O preço do leite longa vida voltou a subir com força: em março, o produto avançou 11,74% na prateleira, segundo o IBGE. A arrancada reflete captação menor provocada pelo clima mais seco, custos de ração ainda elevados e reajustes sincronizados pelas grandes redes varejistas. Em fevereiro, o litro já havia subido 1,24%. O salto de quase dez pontos percentuais em apenas um mês mostra que o repasse ganhou tração e transformou o leite no item com a maior inflação individual entre os alimentos básicos no fim do primeiro trimestre.
Na comparação com março de 2025, quando a alta fora de 3,34%, o avanço atual mais que triplica o ritmo dos preços. Essa aceleração reforça a volatilidade do lácteo, sensível ao clima e ao custo de insumos importados, sobretudo milho e soja usados na ração.

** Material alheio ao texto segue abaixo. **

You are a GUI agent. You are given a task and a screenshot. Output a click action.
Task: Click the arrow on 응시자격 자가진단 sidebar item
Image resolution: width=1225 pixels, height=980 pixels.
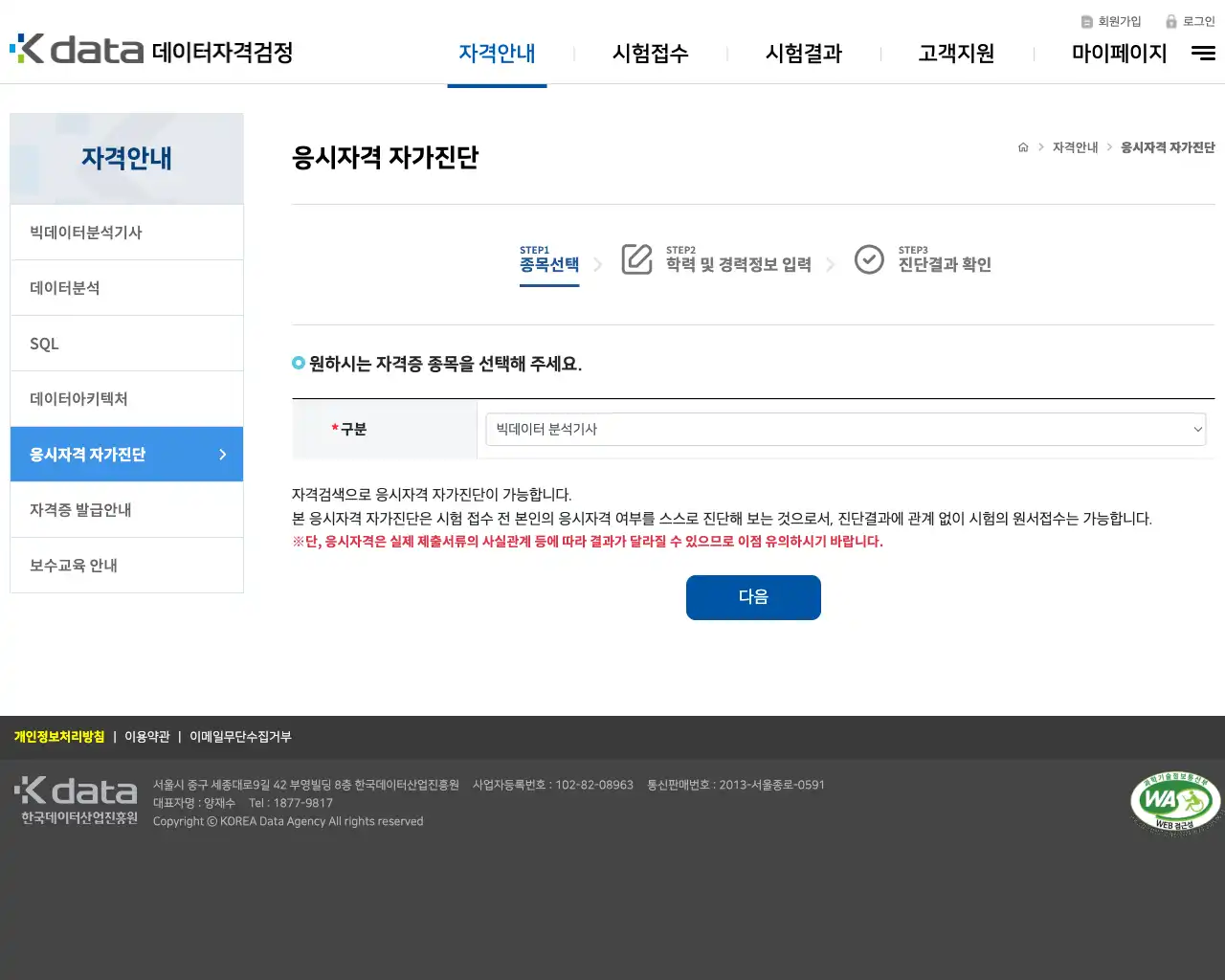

A despeito da alta brusca do mês, o acumulado em 12 meses ainda mostra deflação de 7,60%. O índice negativo é herança dos descontos agressivos praticados no segundo semestre de 2025, quando a oferta abundante forçou laticínios a liquidar estoques.
O alívio, porém, está ficando para trás: em fevereiro o acumulado marcava -14,54%. A redução de sete pontos no ritmo de queda sinaliza que a fase de preços em queda perdeu força, abrindo espaço para novas pressões ao longo do inverno.
Um ano atrás, o acumulado em 12 meses era de +11,89% — quadro completamente diferente. A virada de sinal ilustra como o mercado lácteo oscilou de escassez para excesso e, agora, volta a dar sinais de aperto na oferta.
A disparada do leite ocorre enquanto o IPCA-15 de abril subiu 0,89% e o IGP-M avançou 2,73%. Se o repasse persistir, o produto pode voltar a puxar o índice cheio nos próximos meses, encarecendo o café da manhã das famílias de menor renda e exigindo atenção redobrada do governo na construção de estoques reguladores.